**PROBLEM TO SOLVE**
Reproduce the data verbatim, beginning with the line containing "The height and width of the screenshot is (554, 730)." and ending with the line containing "Identify the location of chart2-title: 國家公務員歷年報考及招錄人數.", both included.

---- EXTRACTED ENTRIES

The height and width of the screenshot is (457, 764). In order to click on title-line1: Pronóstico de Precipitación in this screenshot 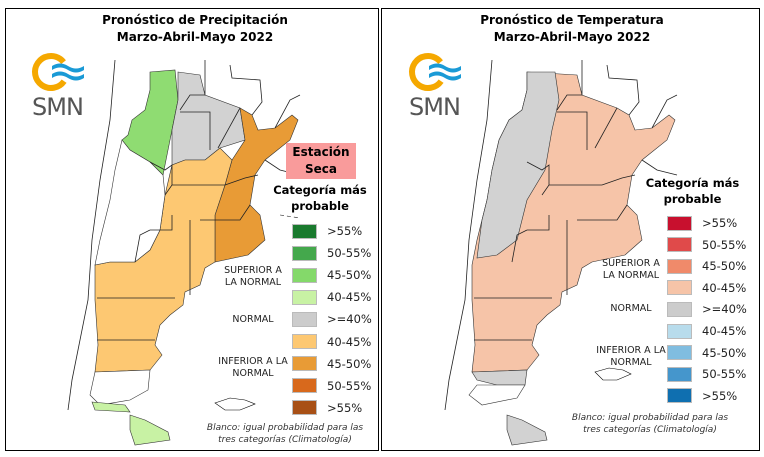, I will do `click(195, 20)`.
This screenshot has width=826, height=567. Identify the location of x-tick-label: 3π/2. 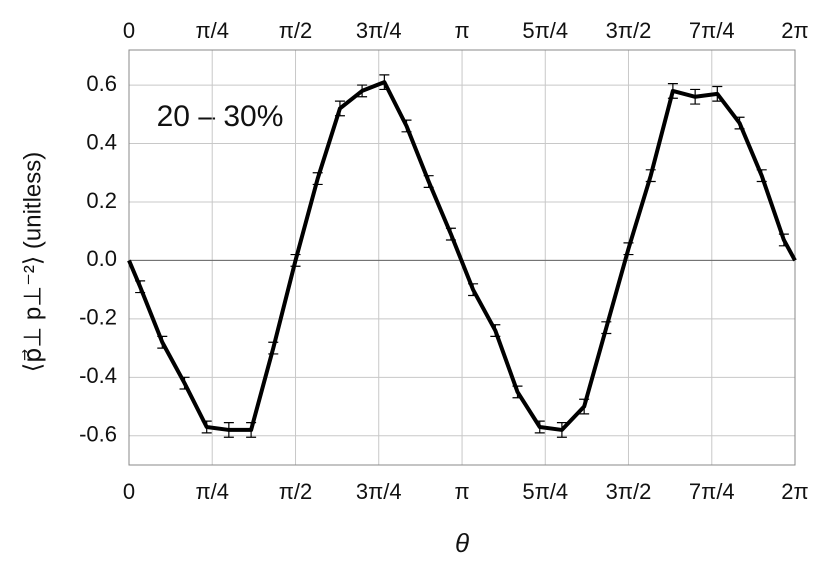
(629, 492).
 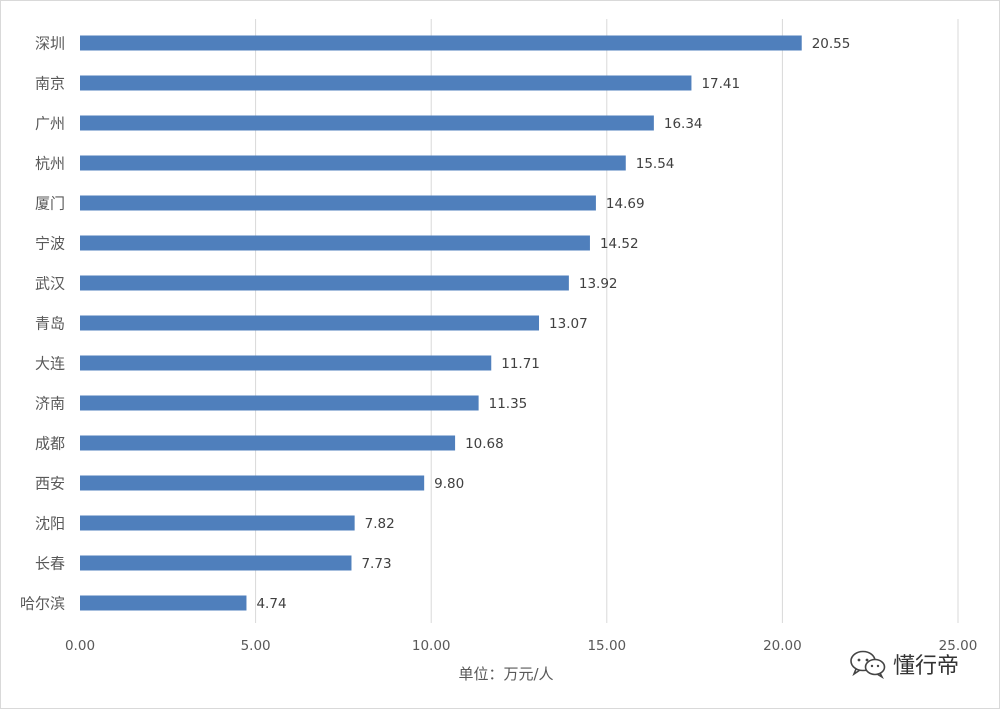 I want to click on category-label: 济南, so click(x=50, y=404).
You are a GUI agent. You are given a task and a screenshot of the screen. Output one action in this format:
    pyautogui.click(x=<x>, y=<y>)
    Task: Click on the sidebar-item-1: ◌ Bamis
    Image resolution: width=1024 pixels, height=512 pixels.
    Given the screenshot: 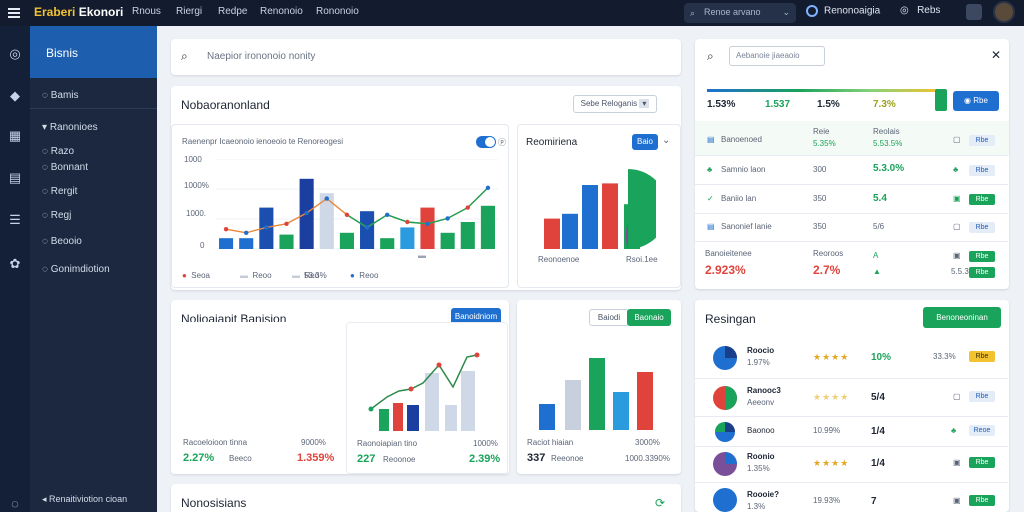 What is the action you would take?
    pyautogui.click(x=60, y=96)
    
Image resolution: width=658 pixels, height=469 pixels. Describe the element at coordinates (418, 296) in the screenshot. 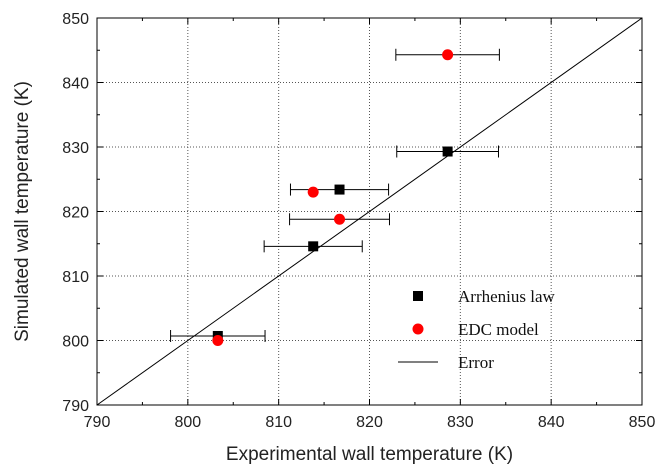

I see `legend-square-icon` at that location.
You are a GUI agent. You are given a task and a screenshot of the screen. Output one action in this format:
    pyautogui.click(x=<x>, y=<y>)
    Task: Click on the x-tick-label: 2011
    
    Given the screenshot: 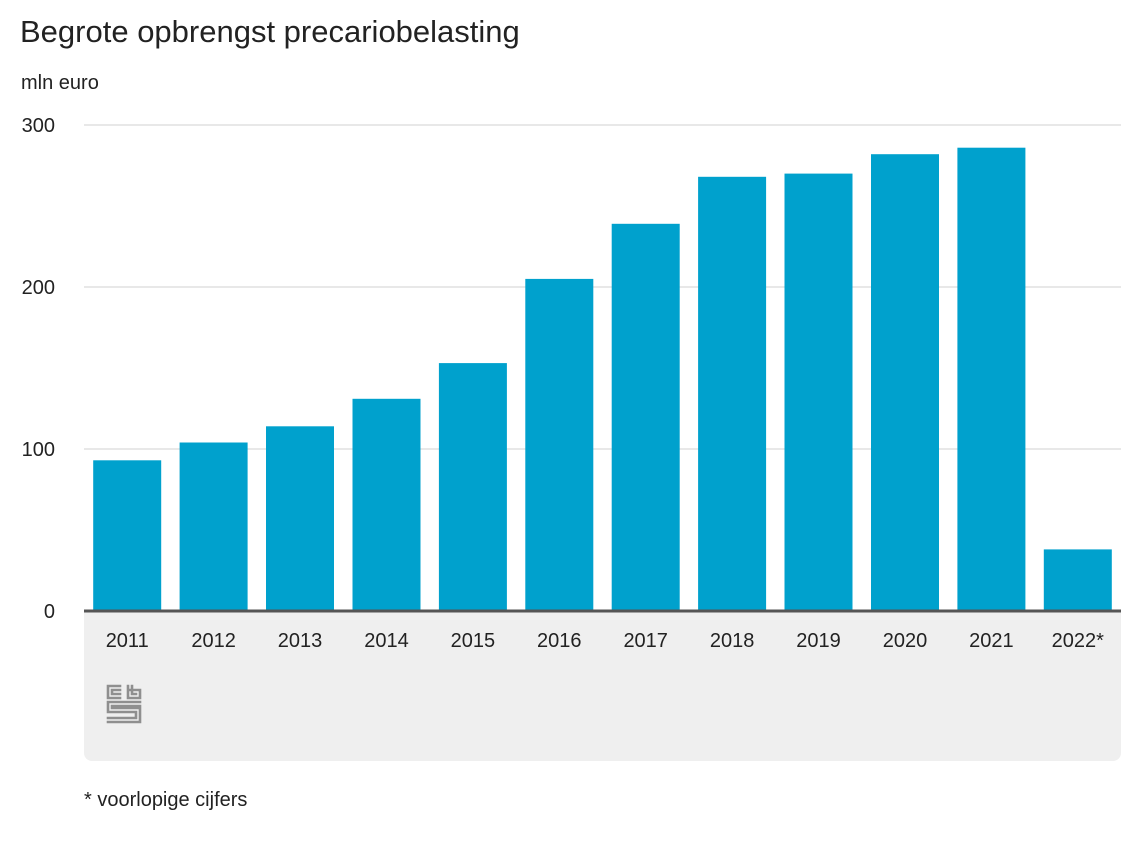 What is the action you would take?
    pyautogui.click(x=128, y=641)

--------
---- EXTRACTED ENTRIES

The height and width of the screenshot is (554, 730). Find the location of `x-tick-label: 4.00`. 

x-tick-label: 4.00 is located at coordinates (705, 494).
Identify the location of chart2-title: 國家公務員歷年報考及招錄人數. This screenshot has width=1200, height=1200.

--------
---- EXTRACTED ENTRIES

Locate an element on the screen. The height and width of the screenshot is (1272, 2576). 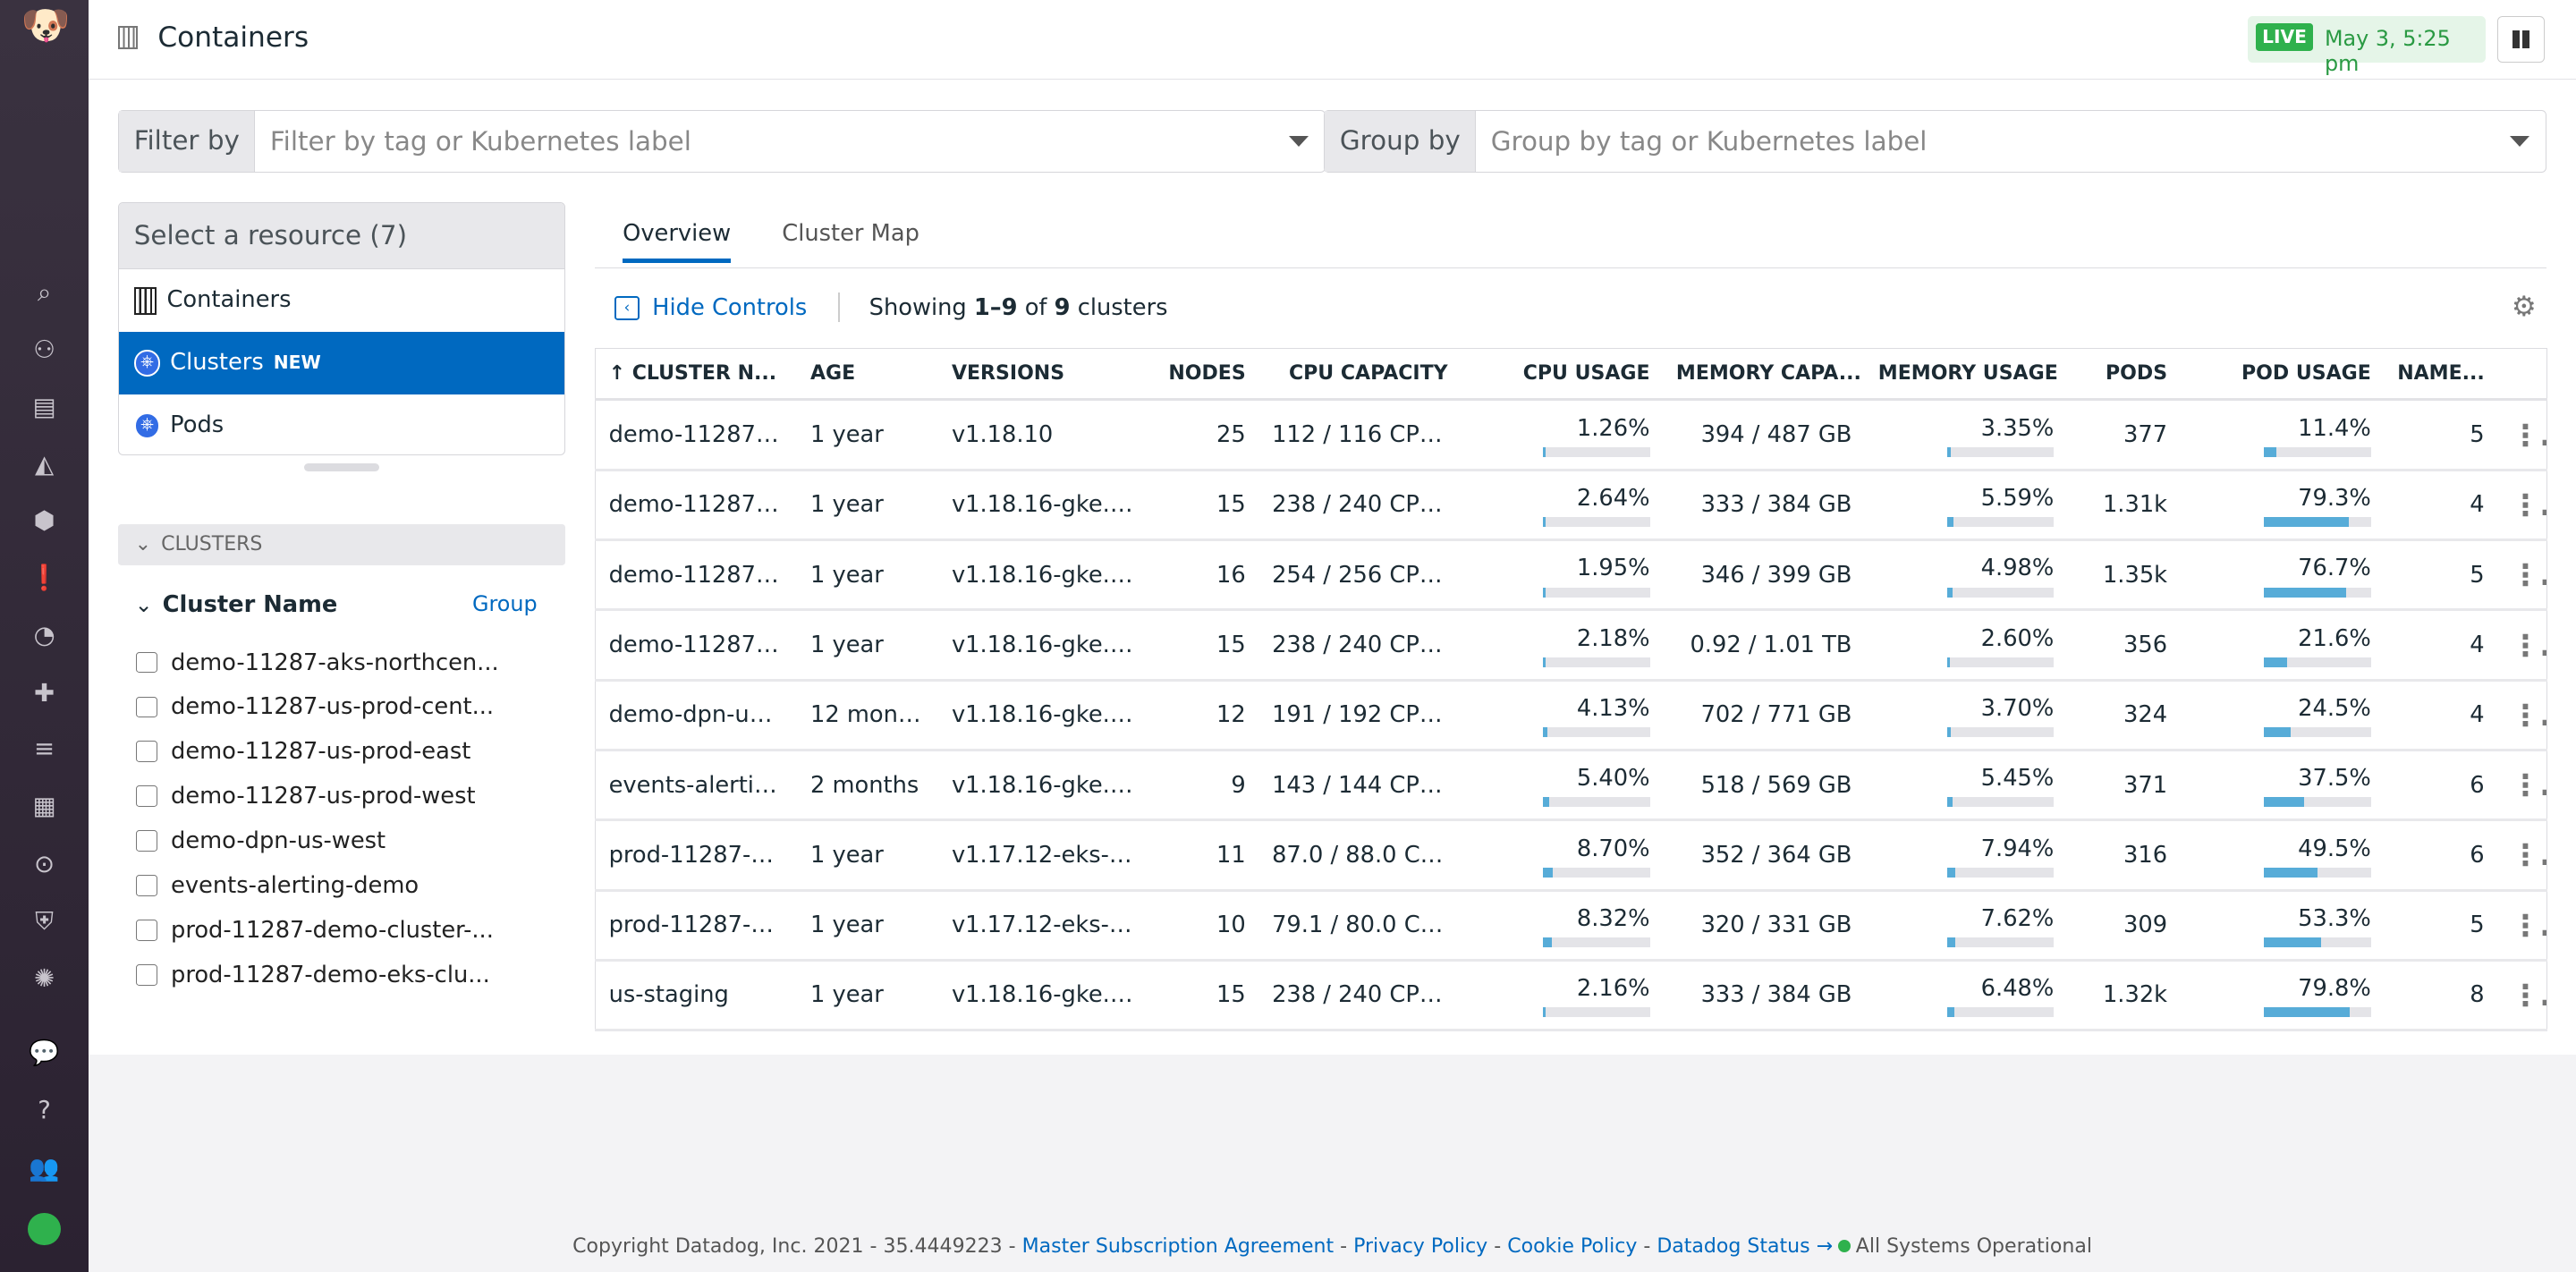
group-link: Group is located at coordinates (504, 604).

--------

**SOLUTION TO THIS EXERCISE**
The height and width of the screenshot is (554, 730). Find the location of `x-tick-label: 4.00`. 

x-tick-label: 4.00 is located at coordinates (705, 494).
Identify the location of chart2-title: 國家公務員歷年報考及招錄人數. This screenshot has width=1200, height=1200.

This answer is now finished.